■ DIRECTIONS: Count, in the data that follows, every line with the string "agent", and give that count as the whole reply.

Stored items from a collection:
*** Block opens ***
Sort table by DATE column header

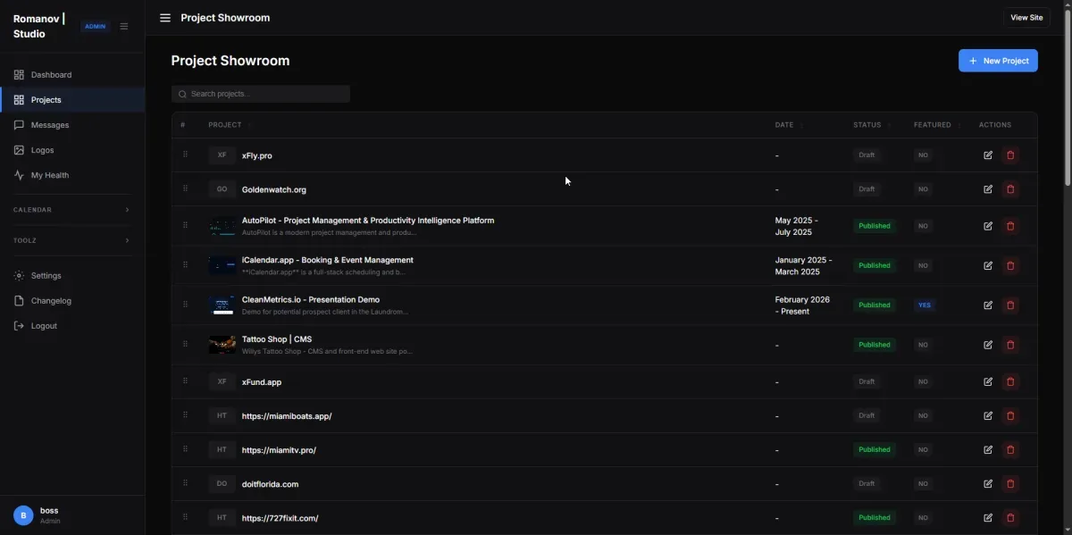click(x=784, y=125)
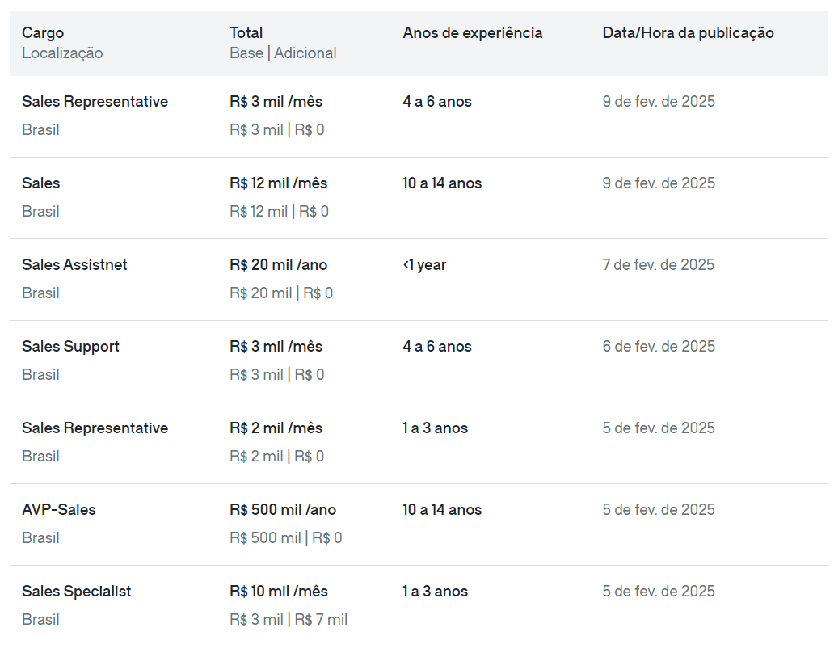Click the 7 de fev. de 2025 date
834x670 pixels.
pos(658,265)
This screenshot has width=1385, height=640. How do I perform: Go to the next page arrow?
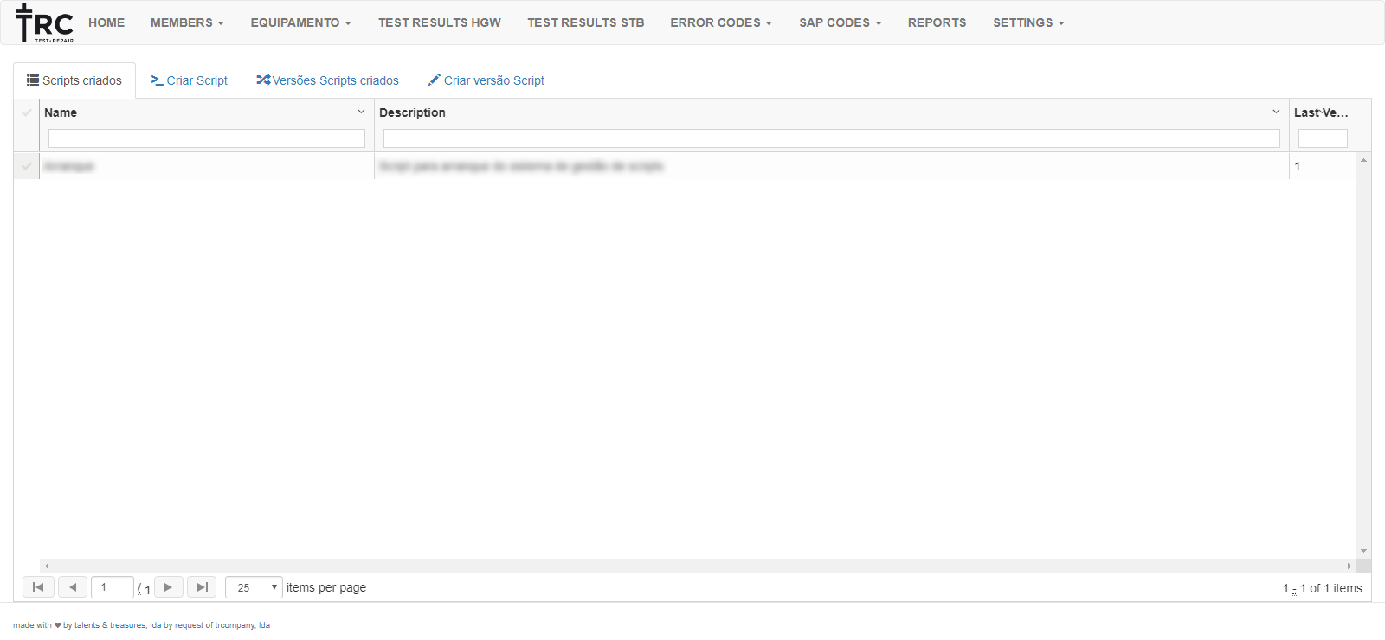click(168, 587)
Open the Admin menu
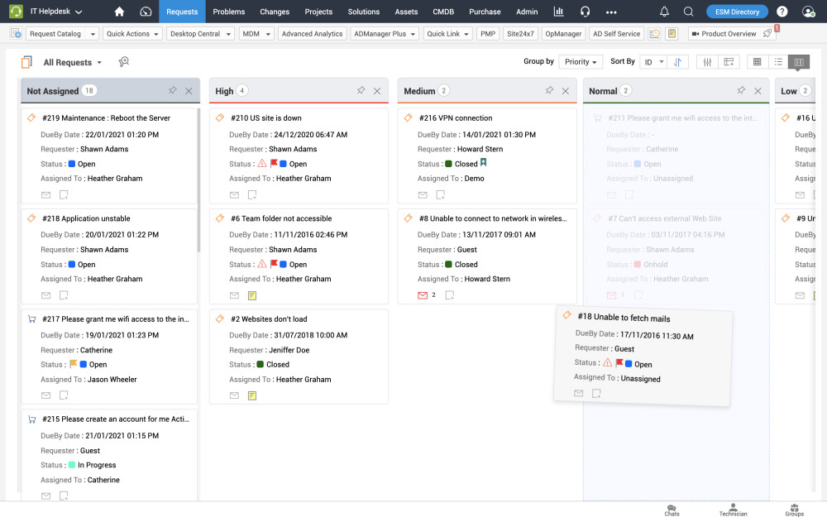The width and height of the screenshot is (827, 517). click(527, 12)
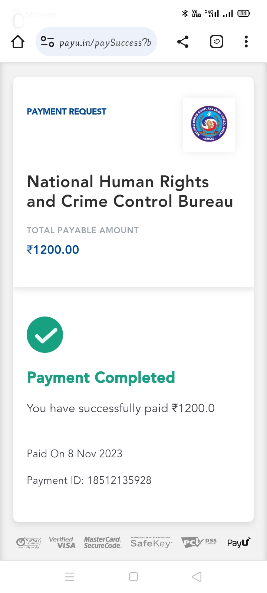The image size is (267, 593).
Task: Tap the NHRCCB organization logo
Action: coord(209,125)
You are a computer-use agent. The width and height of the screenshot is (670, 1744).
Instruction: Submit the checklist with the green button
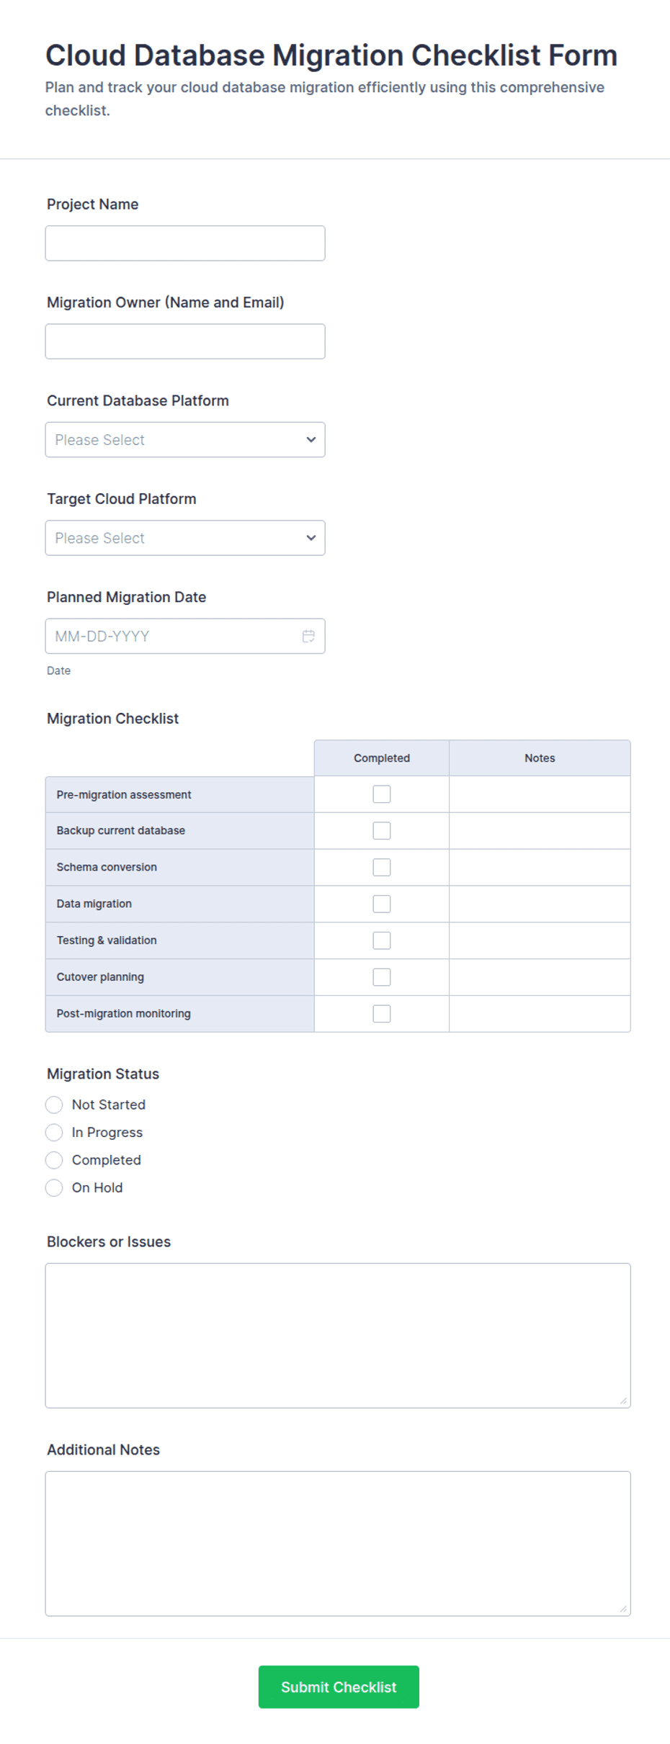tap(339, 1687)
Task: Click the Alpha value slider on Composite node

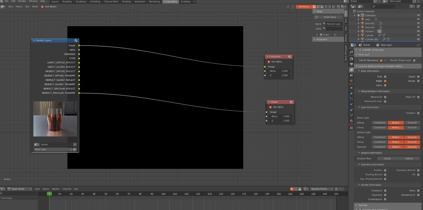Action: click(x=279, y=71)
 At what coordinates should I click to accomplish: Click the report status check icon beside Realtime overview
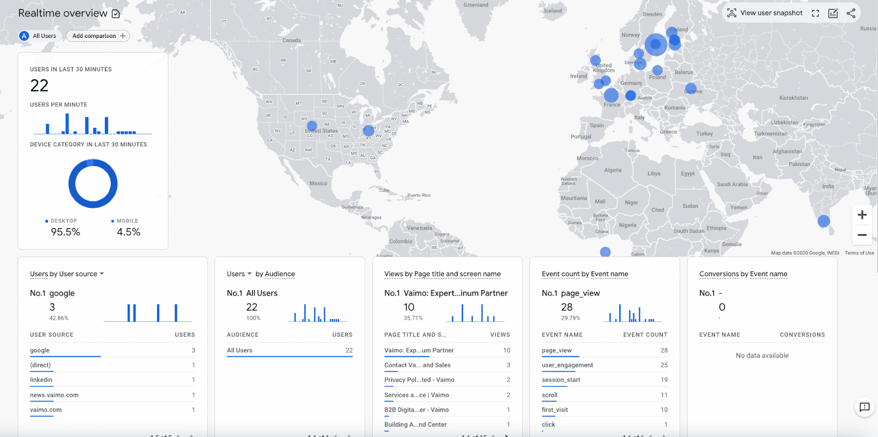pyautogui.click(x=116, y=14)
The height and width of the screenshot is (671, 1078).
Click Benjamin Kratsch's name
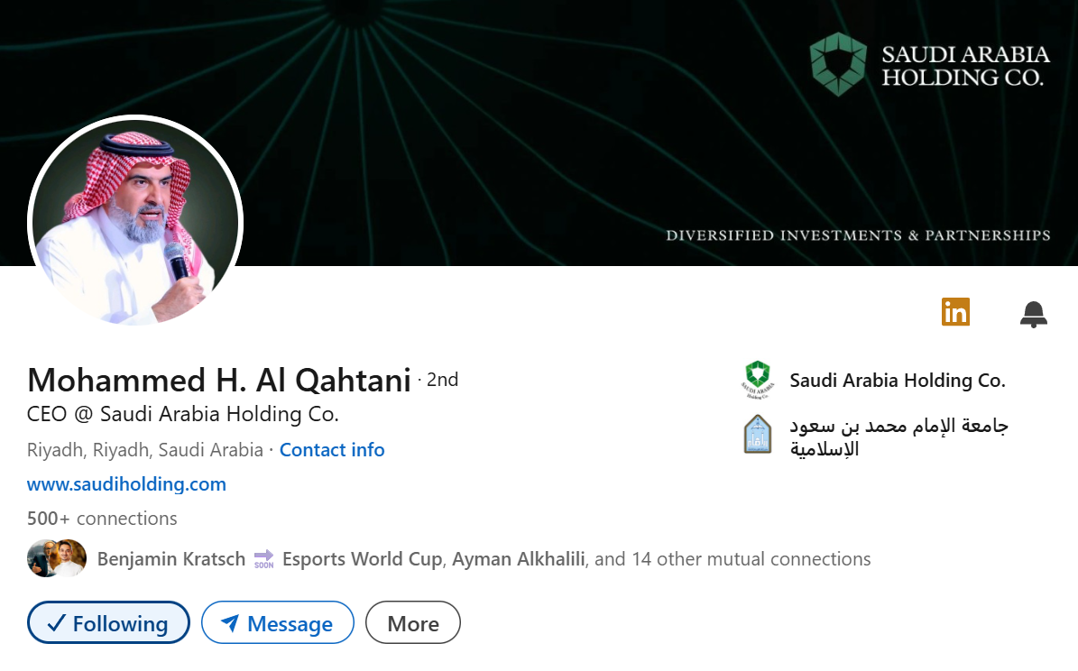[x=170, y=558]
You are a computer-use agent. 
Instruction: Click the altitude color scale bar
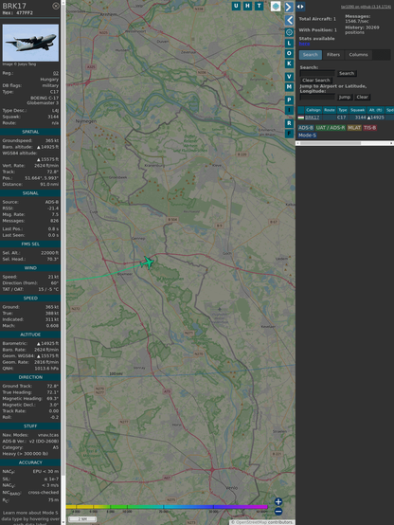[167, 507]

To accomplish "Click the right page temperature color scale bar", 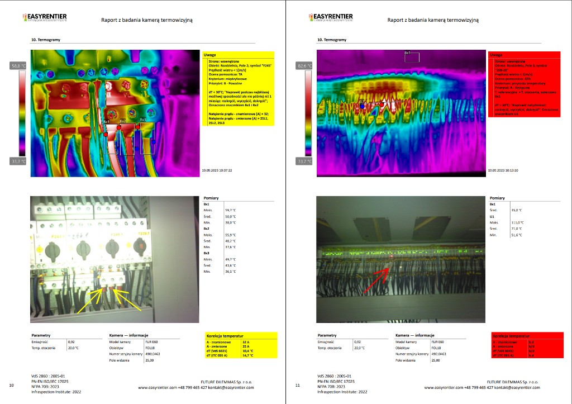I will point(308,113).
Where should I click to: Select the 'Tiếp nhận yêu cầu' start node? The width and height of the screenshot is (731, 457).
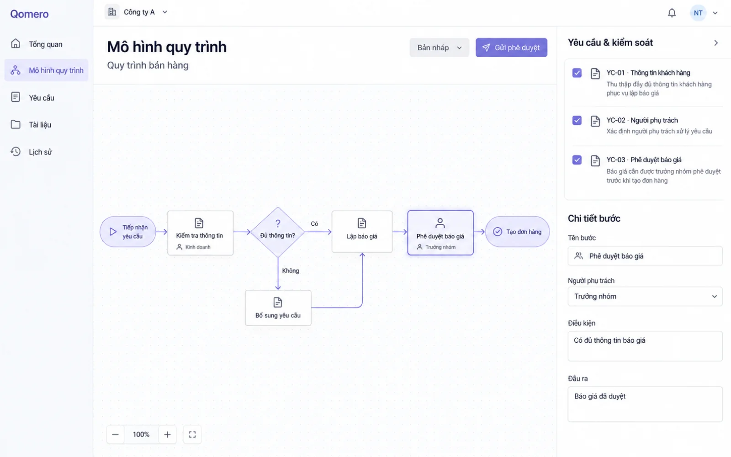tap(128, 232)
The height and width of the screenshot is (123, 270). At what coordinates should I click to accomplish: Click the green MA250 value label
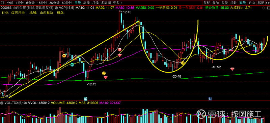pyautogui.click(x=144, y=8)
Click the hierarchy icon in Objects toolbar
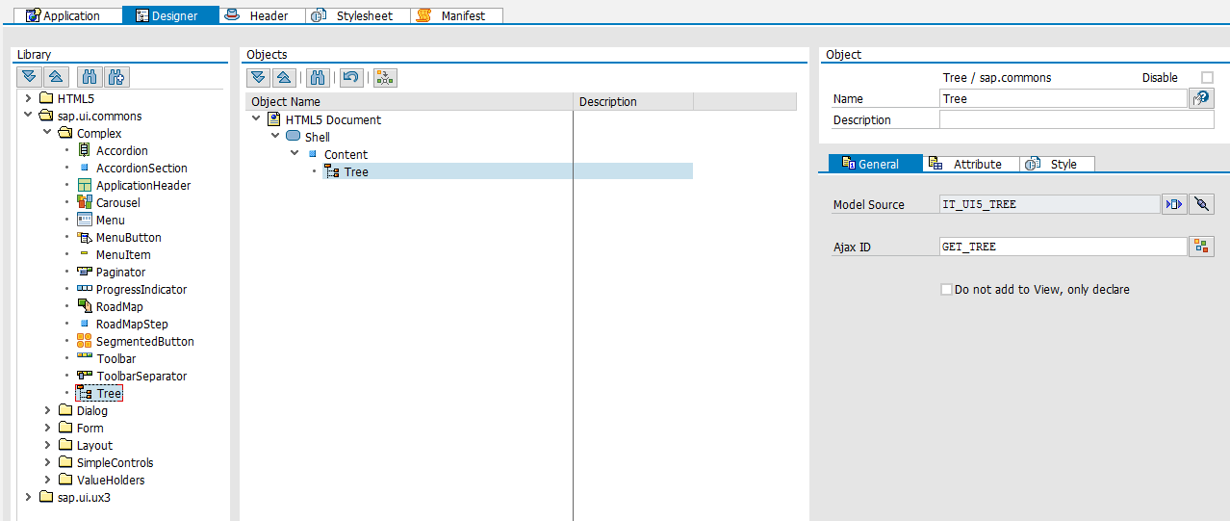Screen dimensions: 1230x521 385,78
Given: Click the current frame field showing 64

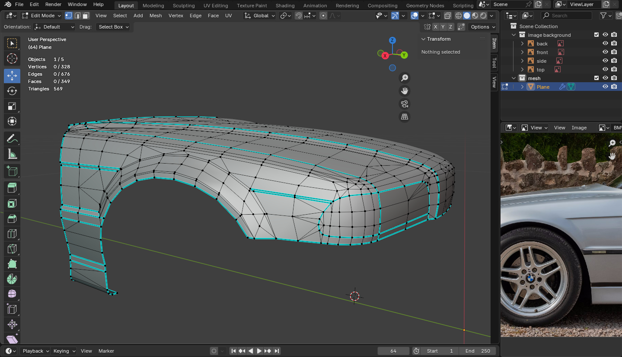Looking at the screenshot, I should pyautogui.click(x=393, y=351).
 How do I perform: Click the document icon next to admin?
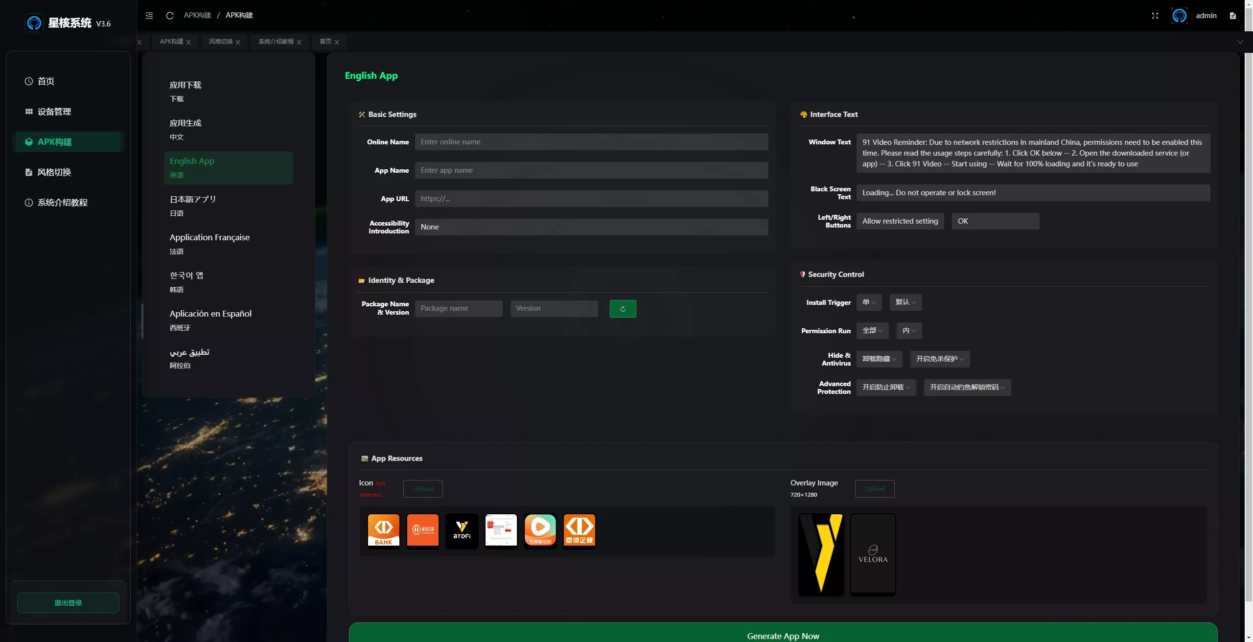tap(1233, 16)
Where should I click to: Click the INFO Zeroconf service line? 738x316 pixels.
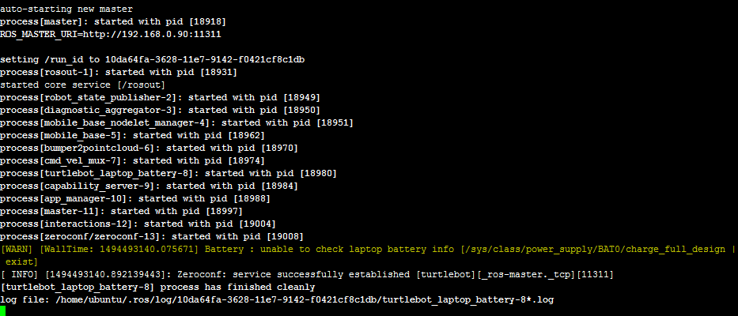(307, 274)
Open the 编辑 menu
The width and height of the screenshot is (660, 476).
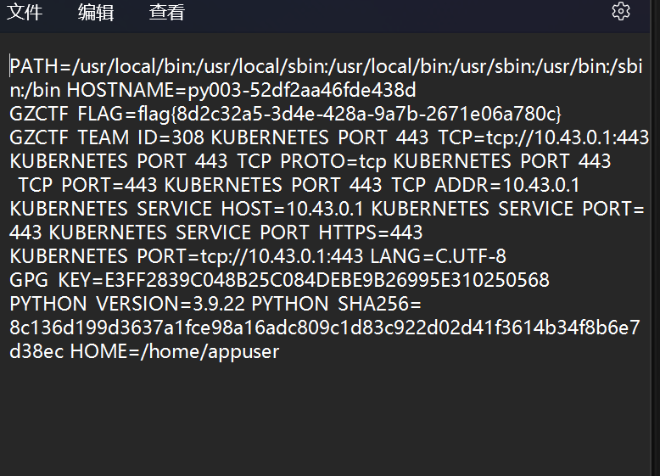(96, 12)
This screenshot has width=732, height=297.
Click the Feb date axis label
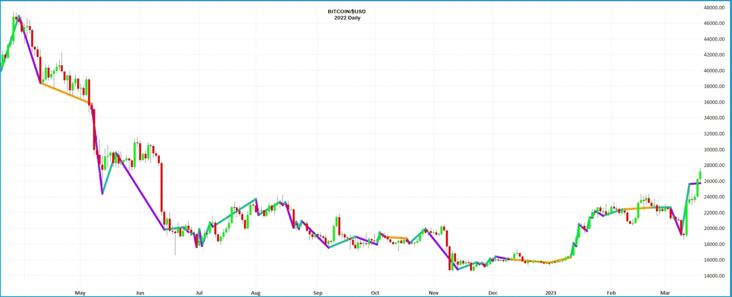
*** Block closes ***
■ WRITTEN SOLUTION: 2